The ancient Greeks believed that the Earth was the center of the universe. The great astronomer Ptolemy mapped the solar system and stars, locating each heavenly body in a crystalline sphere, the spheres forming a concentric series that progressed in an orderly fashion outward from the earth. Celestial Matters is a startling novel of hard SF, set in an alternate, ptolemaic universe in which these beliefs are literal scientific fact. The greek empire of Alexander the Great has lasted for a thousand years, and for a thousand years it has been at war with the Empire of the Orient. Now, a spaceship has been built to voyage through the spheres to the sun and return with the ultimate weapon: a fiery piece of sun matter.
(summary from Google books who wrote it much better than I could have)
Okay, this is what they call “hard science fiction”. What seems like magic or impossible is actually based on real theory (which has since been found wrong) and has a logical baseline. That doesn’t mean that it’s an easy read, though. You have to get used to the idea that the ancient theories of matter and space were right and that gods are regularly talking to scientists and war generals. Richard Garfinkle takes these old assumptions – that the Earth is the center of the Universe, that there is breathable air within each celestial sphere, that you could take a piece of the sun – and creates a world where these theories are laws.

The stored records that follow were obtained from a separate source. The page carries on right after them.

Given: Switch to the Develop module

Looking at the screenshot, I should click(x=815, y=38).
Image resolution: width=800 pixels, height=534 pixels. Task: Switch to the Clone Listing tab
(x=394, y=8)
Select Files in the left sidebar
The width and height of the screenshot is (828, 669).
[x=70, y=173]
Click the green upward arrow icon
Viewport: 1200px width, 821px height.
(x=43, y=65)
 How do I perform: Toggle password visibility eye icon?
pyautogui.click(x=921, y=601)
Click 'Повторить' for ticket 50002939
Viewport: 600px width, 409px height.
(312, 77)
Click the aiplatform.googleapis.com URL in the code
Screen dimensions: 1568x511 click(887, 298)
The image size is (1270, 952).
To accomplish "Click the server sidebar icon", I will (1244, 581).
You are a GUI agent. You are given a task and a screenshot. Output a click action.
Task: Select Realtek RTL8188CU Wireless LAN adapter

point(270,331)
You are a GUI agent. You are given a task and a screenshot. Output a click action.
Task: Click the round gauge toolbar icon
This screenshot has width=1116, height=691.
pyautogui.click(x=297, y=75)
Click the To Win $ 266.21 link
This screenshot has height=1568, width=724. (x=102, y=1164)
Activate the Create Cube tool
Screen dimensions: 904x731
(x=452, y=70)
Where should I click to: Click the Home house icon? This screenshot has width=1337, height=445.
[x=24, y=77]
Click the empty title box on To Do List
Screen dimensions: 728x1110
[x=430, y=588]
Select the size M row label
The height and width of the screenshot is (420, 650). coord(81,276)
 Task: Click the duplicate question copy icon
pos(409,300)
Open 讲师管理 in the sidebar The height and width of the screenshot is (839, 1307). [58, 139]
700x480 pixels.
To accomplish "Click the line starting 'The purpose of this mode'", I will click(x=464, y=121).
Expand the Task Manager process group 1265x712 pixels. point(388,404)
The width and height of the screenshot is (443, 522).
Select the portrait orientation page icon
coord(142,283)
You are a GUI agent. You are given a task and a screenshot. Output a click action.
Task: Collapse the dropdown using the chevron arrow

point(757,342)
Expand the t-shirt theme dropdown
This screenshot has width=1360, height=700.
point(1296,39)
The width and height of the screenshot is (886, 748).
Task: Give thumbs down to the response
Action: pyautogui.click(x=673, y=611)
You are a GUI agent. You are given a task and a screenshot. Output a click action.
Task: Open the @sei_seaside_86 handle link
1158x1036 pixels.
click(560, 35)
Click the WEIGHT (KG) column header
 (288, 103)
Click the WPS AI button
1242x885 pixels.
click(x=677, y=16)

Garfinkle has also created compelling characters. It makes sense that Spartans are the warriors and that Athenians are scholars. They each have their own viewpoint on the world and their place in it, and the honor that they owe to their society. I have to admit that I would have probably found a different enjoyment in the book if I had a better grasp on Greek and Taoist history and science, but I found it completely accessible even without it.
The only criticism I have is the ending. I might have missed something along the way, but I think I’ve missed something subtle. Also, it seemed to end a little abruptly which was a surprise. It’s a first novel, so I think that I can cut him a little slack given the general expanse of the book. I’m sure I’ll come back to this one at some point – but I need to do some additional reading before that happens.